Can you rewrite the part of the data that opens with the line containing "You are a computer-use" and closes with the line containing "Instruction: Reply to Kolobok_Motia's tweet", putting "post" in place of "tweet" and leaving everything else as it is?

◆ **Excerpted data**
◇ ◇ ◇ ◇ ◇ ◇ ◇

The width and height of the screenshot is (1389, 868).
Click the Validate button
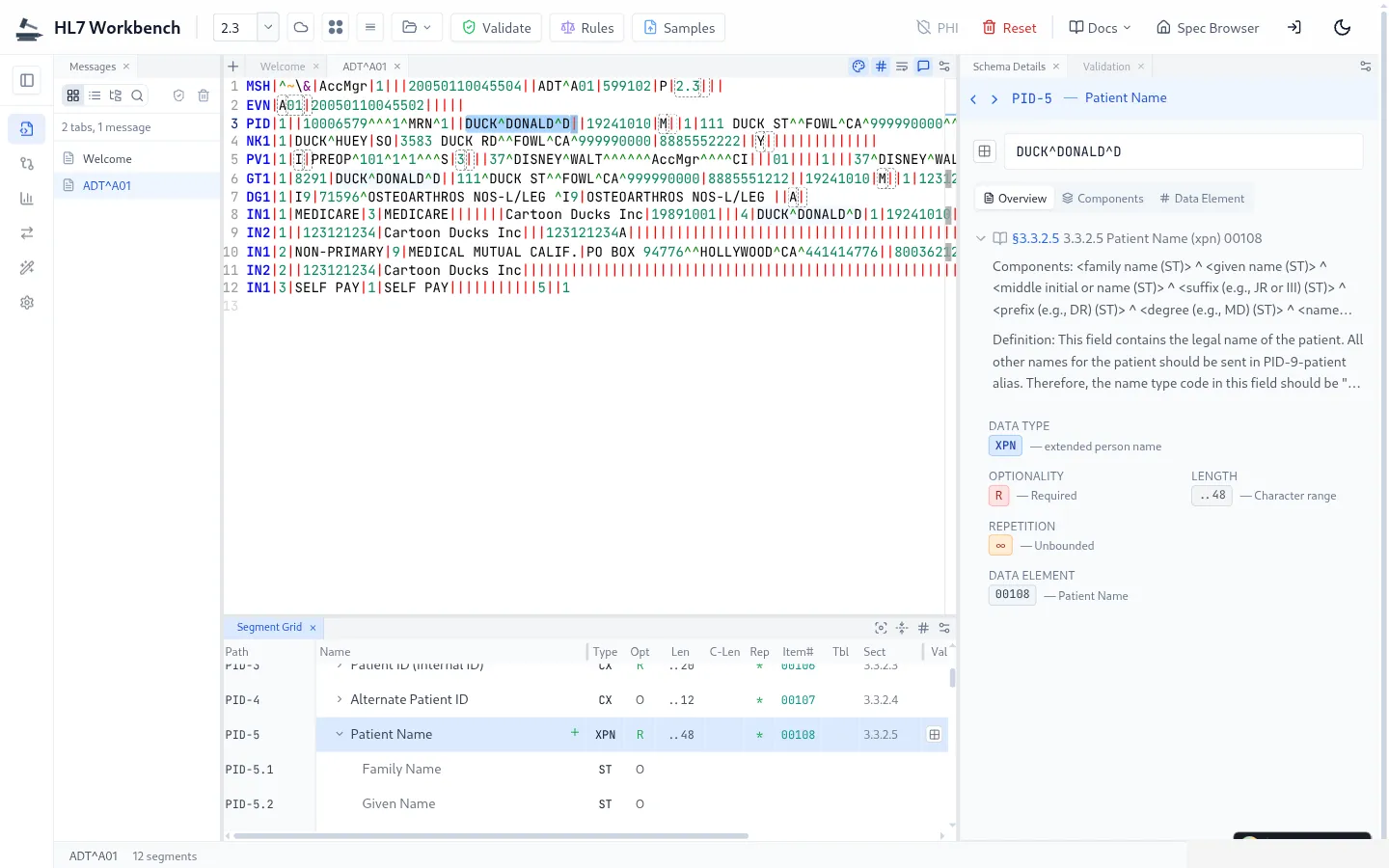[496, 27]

◇ ◇ ◇ ◇ ◇ ◇ ◇

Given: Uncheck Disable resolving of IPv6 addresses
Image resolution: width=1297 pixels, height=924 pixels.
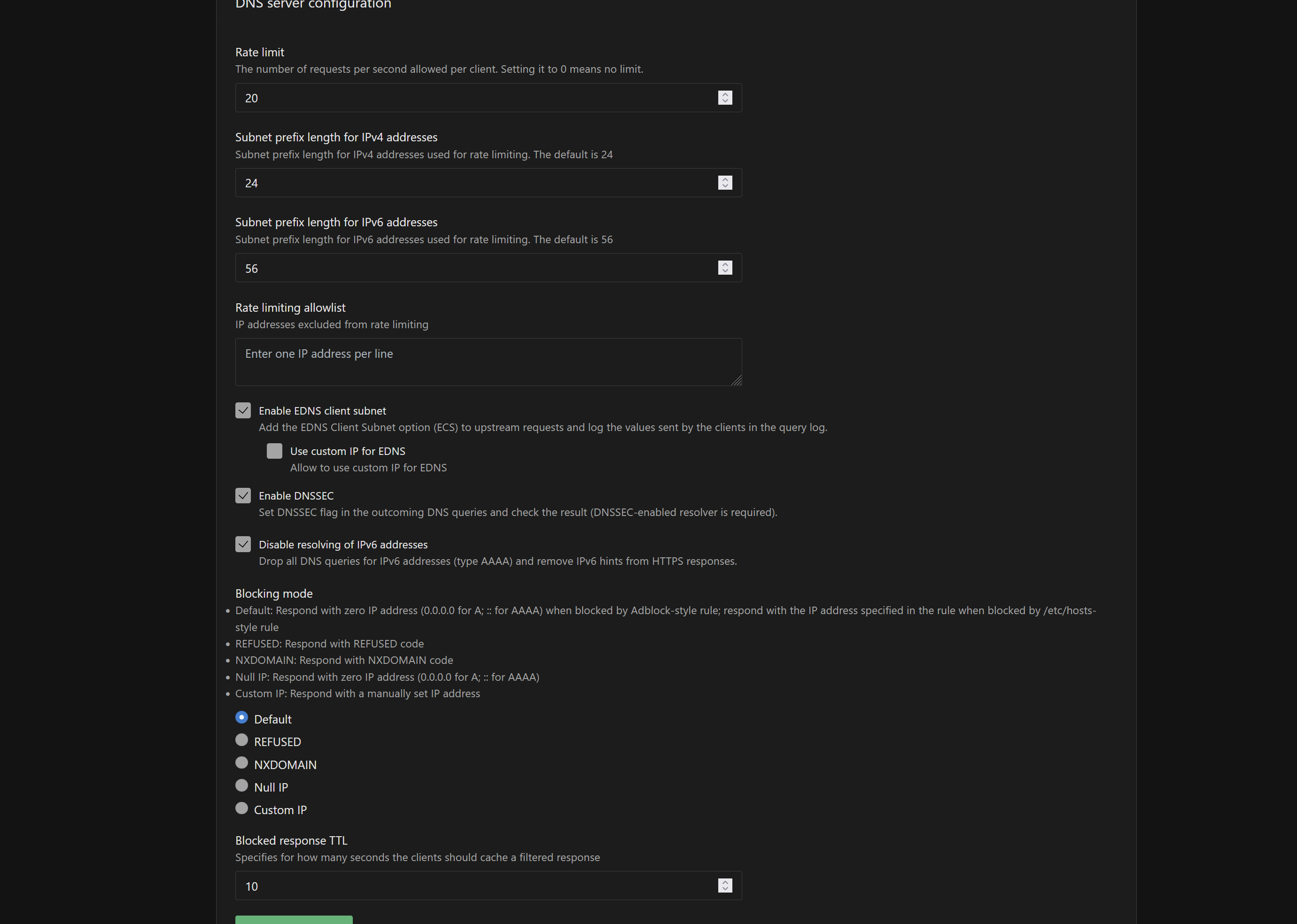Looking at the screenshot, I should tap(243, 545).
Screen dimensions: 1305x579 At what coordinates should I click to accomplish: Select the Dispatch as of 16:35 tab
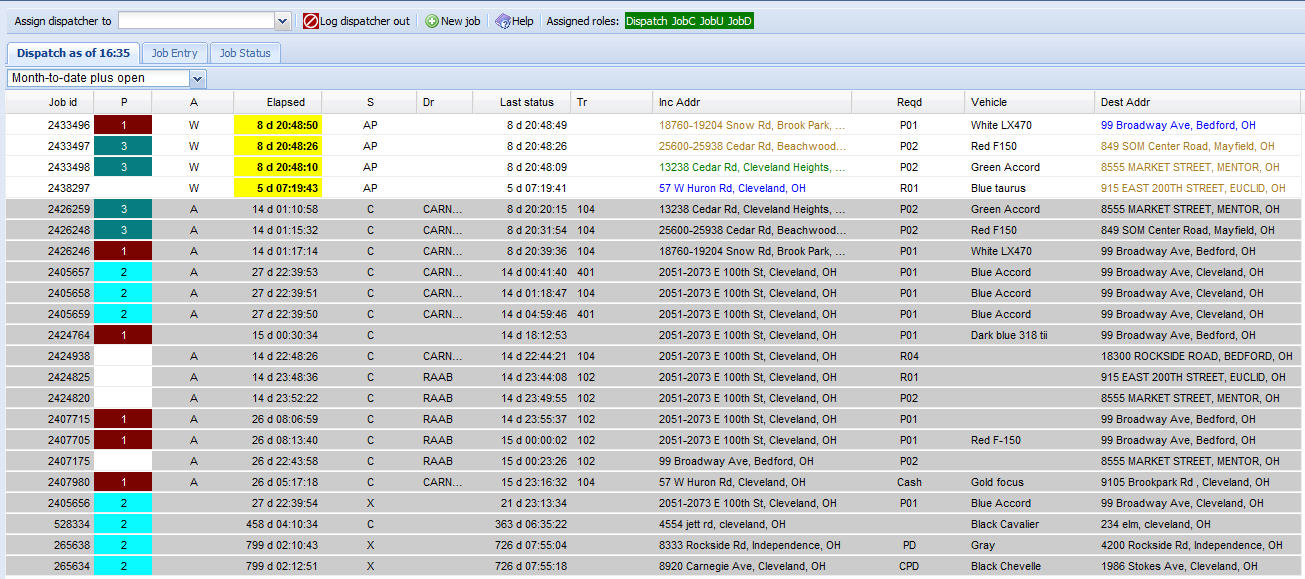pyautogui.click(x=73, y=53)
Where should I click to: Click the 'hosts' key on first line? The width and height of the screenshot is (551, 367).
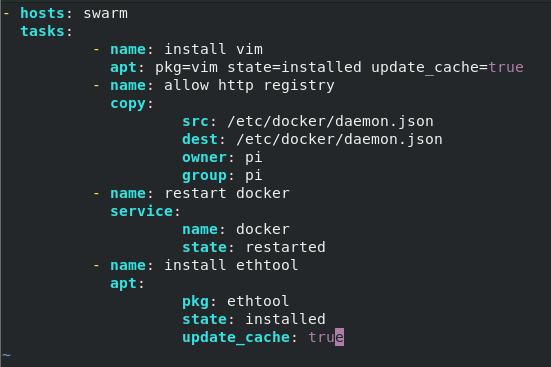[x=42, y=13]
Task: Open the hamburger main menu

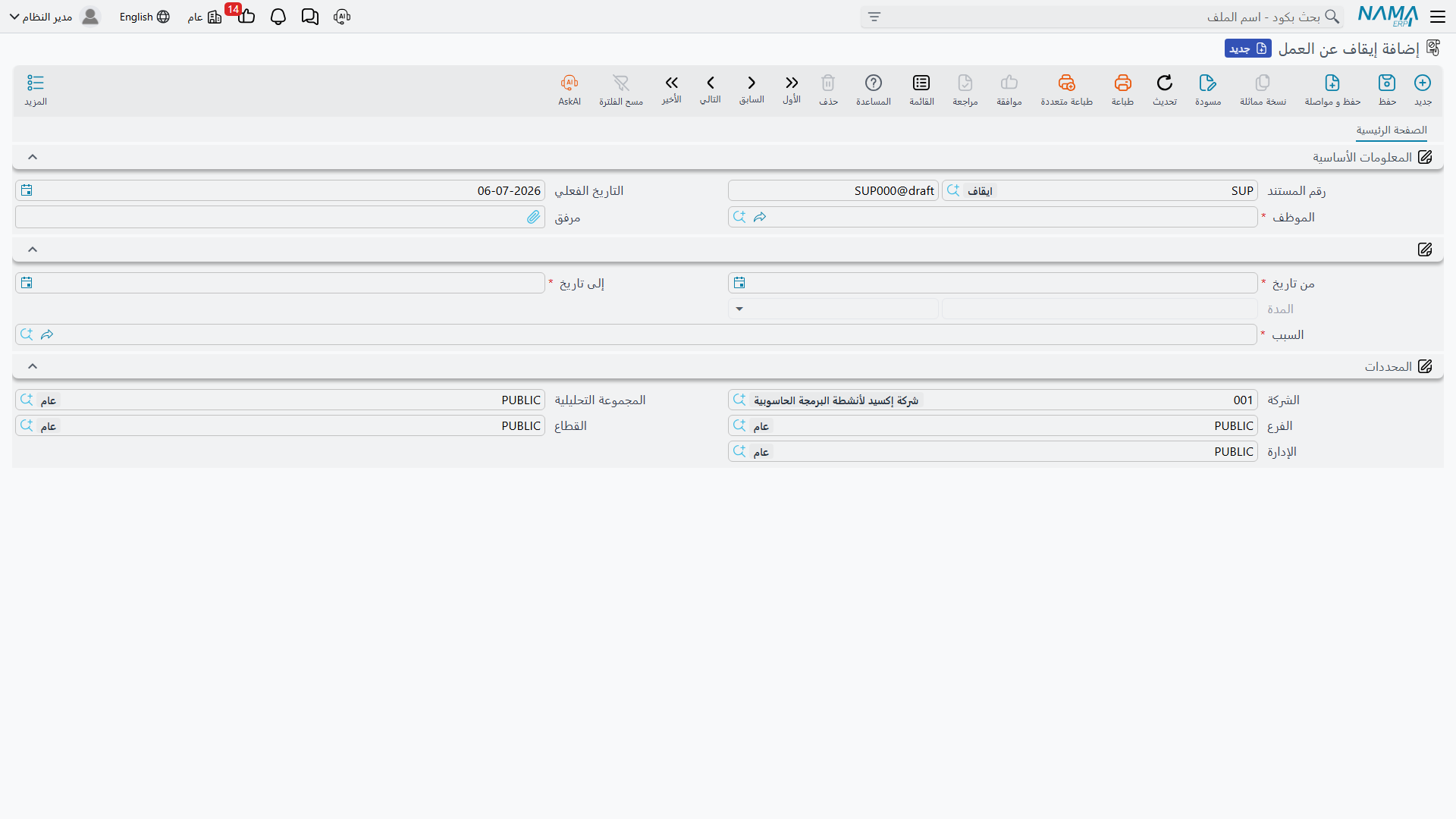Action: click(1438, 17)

◇ ◇ ◇ ◇ ◇ ◇ ◇

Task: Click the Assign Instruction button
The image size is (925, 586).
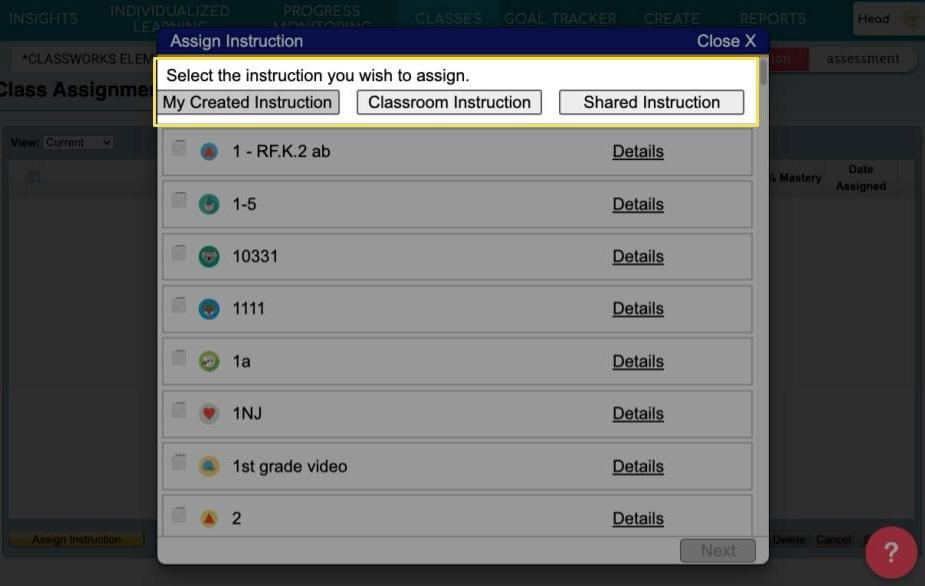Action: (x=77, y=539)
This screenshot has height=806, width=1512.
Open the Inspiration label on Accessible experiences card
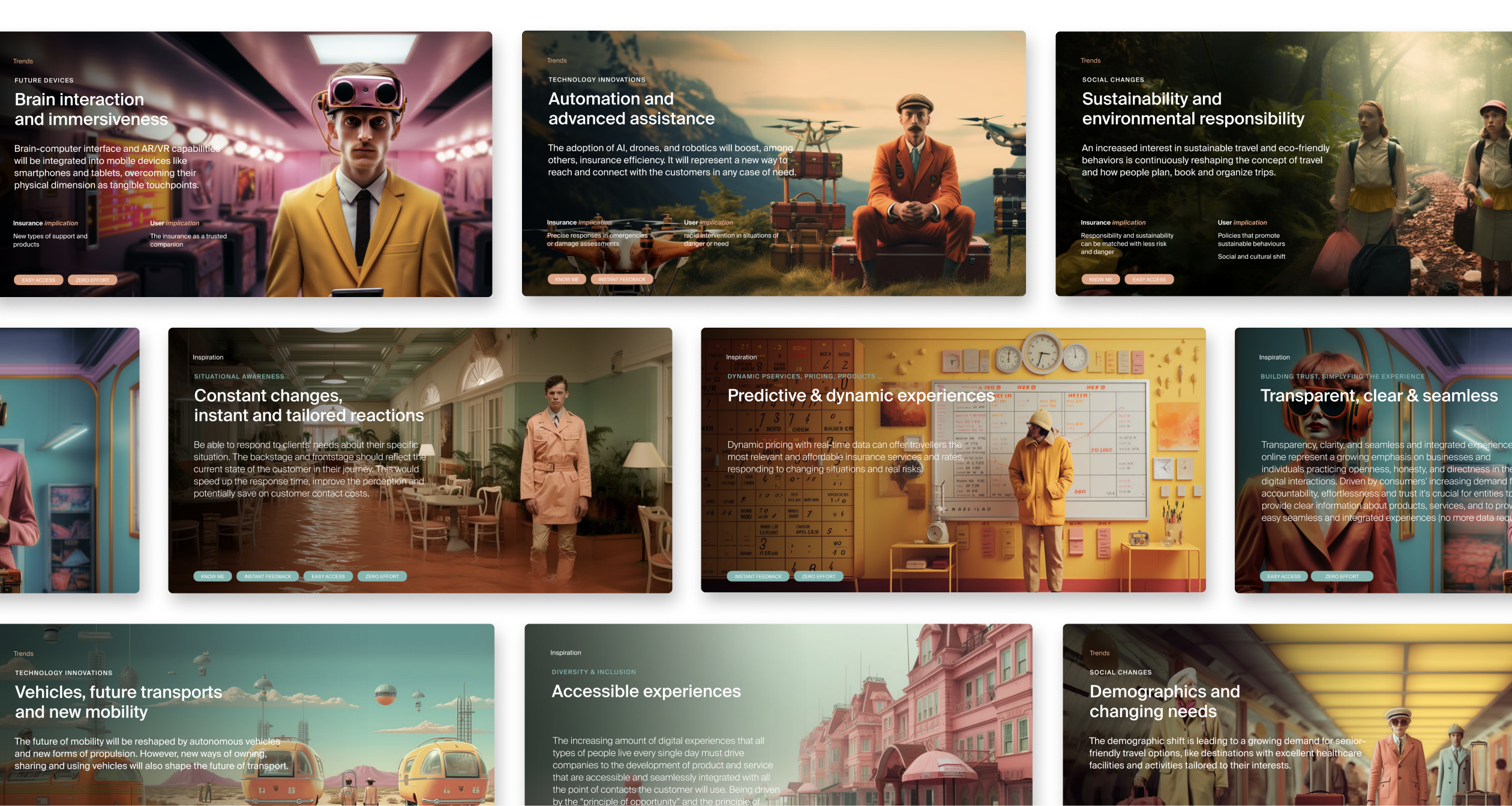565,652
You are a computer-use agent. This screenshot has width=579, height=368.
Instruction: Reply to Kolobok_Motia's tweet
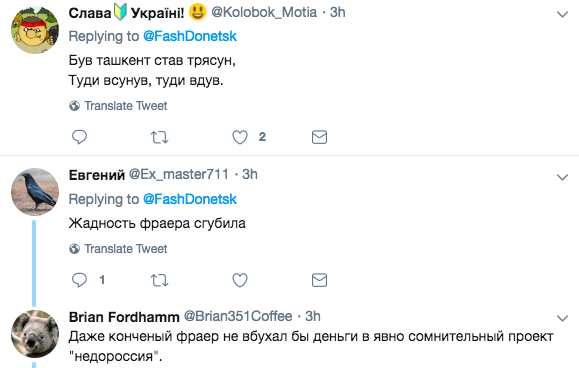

◇ ◇ ◇ ◇ ◇ ◇ ◇

◆ **Task response**
You are a computer-use agent. This screenshot has width=579, height=368.
Instruction: Reply to Kolobok_Motia's post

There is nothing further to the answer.